Bank shares slump: Barclays, HSBC, NatWest and Lloyds down as investors fret over loan defaults
Shares in Britain’s big banks have tumbled again today as investors fret over the impact of rising interest rates and the looming prospect of loan defaults on the horizon.
Barclays saw a 1.5 per cent slump in its share price by this afternoon, while Natwest had fallen 0.9 per cent, HSBC 0.58 per cent and Lloyds 1.2 per cent.
The falls come after the Bank of England yesterday decided to push the base rate up by 50 basis points to five per cent, the highest level in 15 years, in order to combat stubborn inflation still ripping through the UK economy.

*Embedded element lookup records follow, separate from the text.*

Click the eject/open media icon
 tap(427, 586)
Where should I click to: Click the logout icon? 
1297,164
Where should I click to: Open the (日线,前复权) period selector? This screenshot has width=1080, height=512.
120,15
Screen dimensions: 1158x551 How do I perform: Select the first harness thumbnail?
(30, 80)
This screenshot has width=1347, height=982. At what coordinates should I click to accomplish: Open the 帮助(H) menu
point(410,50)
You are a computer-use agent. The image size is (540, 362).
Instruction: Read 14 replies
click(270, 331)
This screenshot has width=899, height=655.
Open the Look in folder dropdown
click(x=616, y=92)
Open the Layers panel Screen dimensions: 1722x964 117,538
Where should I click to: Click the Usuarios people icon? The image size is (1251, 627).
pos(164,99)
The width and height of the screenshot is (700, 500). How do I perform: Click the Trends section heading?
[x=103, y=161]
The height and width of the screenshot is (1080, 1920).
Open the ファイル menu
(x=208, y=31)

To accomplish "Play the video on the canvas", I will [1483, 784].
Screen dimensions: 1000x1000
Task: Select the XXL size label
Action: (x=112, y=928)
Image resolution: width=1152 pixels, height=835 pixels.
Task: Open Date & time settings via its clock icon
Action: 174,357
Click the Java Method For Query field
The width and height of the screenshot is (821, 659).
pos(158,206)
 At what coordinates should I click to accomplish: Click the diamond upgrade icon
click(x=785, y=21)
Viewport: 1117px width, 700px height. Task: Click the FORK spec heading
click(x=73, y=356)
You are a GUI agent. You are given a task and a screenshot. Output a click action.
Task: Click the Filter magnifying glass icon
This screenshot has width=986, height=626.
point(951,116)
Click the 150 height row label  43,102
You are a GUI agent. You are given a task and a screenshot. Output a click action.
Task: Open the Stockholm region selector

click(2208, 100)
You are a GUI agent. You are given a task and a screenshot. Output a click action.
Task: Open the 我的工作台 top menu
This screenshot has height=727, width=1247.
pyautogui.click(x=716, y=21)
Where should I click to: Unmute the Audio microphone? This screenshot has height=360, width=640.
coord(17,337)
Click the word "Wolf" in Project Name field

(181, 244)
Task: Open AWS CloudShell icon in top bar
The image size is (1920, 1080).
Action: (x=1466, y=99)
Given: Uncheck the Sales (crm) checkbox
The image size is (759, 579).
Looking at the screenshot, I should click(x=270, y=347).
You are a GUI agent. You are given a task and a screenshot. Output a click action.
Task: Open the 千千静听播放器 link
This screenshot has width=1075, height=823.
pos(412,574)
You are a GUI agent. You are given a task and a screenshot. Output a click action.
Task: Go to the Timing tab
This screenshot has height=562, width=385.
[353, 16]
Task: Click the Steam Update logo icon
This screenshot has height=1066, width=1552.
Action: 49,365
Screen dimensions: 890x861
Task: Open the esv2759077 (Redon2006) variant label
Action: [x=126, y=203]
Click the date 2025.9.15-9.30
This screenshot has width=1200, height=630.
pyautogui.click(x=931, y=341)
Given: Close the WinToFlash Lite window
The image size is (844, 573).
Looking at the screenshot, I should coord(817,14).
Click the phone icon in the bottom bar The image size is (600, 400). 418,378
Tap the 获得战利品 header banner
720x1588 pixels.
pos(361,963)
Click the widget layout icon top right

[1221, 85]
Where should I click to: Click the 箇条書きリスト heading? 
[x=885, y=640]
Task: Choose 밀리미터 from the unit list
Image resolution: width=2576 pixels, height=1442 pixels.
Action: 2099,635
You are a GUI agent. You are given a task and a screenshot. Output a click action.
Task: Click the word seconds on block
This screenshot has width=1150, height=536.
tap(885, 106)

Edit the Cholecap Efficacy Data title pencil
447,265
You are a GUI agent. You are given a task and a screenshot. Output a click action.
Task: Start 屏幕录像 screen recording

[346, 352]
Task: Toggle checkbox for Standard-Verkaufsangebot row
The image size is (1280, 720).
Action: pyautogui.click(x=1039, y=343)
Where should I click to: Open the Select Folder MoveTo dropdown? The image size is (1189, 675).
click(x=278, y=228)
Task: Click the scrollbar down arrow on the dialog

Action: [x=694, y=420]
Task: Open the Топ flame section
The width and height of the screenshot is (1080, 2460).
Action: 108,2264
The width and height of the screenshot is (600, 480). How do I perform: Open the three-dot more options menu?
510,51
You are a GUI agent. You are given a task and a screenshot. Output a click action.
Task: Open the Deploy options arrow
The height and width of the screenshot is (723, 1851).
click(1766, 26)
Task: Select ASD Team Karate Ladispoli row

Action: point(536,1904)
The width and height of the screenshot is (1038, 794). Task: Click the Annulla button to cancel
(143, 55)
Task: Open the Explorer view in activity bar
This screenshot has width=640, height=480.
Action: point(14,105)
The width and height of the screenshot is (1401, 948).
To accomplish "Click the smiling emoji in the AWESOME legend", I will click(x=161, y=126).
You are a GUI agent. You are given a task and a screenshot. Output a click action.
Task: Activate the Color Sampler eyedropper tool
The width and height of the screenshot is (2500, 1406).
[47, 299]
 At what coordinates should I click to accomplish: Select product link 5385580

Higher rates can be a boost to the bottom of line of lenders as they rake in more interest income on lending. However, the prospect of rapid mortgage rate pain and a recession have triggered fears of a wave of loan defaults.
Analysts said that investors seemed to fret over the downside for banks.
“The darker clouds gathering on the economic horizon will have an impact on the number of bad loans they may have to contend with,” Susannah Streeter, head of money and markets at Hargreaves Lansdown, told City A.M.
“Big lenders improved their outlooks during the first quarter, which meant impairment charges were largely lower than expected. With higher rates expected and the risks growing that the UK will head back into recession after all, we may see those impairments rising again, hitting lenders’ bottom lines.’’
She added there was a “clamour” mounting among politicians for lenders to improve the savings rates on offer. Banks have come under fire for failing to pass on higher rates to borrowers while ramping up the cost of borrowing.
Britain’s big lenders have committed to easing the pain of mortgage rates on lenders today after a meeting with Chancellor Jeremy Hunt.